Records from a data collection
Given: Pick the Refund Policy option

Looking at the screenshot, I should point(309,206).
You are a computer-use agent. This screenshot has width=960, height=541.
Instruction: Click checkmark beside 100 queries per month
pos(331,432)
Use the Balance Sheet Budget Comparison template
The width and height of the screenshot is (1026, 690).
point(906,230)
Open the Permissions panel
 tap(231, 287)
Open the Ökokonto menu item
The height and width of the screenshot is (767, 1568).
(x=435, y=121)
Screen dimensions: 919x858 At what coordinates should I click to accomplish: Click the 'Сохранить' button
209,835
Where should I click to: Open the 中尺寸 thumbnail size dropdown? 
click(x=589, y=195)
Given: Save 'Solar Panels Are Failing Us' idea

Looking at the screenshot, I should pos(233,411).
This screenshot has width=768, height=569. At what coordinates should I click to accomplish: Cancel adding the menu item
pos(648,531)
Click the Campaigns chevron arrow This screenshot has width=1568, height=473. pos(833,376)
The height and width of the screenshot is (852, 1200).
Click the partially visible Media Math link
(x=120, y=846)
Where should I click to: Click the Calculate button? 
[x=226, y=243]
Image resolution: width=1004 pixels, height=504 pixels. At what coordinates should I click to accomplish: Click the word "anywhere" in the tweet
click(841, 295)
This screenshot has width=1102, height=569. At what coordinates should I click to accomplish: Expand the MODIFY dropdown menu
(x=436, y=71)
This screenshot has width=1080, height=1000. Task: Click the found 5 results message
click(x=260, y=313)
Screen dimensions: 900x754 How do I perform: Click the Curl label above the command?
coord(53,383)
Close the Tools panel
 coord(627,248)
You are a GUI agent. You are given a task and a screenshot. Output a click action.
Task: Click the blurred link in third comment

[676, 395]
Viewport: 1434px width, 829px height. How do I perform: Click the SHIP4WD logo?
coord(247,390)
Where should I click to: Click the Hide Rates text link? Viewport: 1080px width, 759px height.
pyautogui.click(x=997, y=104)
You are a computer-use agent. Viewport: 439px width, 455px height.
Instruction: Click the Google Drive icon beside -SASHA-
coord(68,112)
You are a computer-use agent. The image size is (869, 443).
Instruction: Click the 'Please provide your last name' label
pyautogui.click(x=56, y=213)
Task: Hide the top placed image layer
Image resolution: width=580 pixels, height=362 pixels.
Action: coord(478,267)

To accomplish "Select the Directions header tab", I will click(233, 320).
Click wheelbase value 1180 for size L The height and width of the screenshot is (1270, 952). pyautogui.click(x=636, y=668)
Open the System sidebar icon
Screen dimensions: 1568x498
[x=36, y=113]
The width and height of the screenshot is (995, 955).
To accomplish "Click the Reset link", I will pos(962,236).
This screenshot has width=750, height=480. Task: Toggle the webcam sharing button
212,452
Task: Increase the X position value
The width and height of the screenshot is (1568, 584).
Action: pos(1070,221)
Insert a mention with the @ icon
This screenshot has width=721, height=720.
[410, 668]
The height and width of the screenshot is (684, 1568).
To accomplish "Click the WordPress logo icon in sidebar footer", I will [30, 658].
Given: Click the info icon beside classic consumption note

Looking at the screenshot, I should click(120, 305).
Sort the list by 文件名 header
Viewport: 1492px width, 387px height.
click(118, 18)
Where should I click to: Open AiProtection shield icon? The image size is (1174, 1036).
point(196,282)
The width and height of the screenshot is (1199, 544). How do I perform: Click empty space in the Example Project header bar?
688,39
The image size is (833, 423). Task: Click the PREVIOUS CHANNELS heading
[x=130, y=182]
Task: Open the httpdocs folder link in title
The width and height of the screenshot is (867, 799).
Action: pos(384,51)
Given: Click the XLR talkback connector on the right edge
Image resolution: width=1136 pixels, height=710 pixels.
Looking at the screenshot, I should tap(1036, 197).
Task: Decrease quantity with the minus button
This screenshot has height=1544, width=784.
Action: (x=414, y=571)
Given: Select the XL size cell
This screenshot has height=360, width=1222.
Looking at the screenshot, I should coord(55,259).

- **PROBLEM REQUIREMENTS**: Among the records, find every line with the word "agent" and copy it.

- **TASK RESULT**:
You are a computer-use agent. This screenshot has width=960, height=541.
You are a GUI agent. You are given a task and a screenshot. Output a click action.
You are a computer-use agent. Viewport: 439px width, 455px height.
You are a computer-use agent. The image size is (869, 443).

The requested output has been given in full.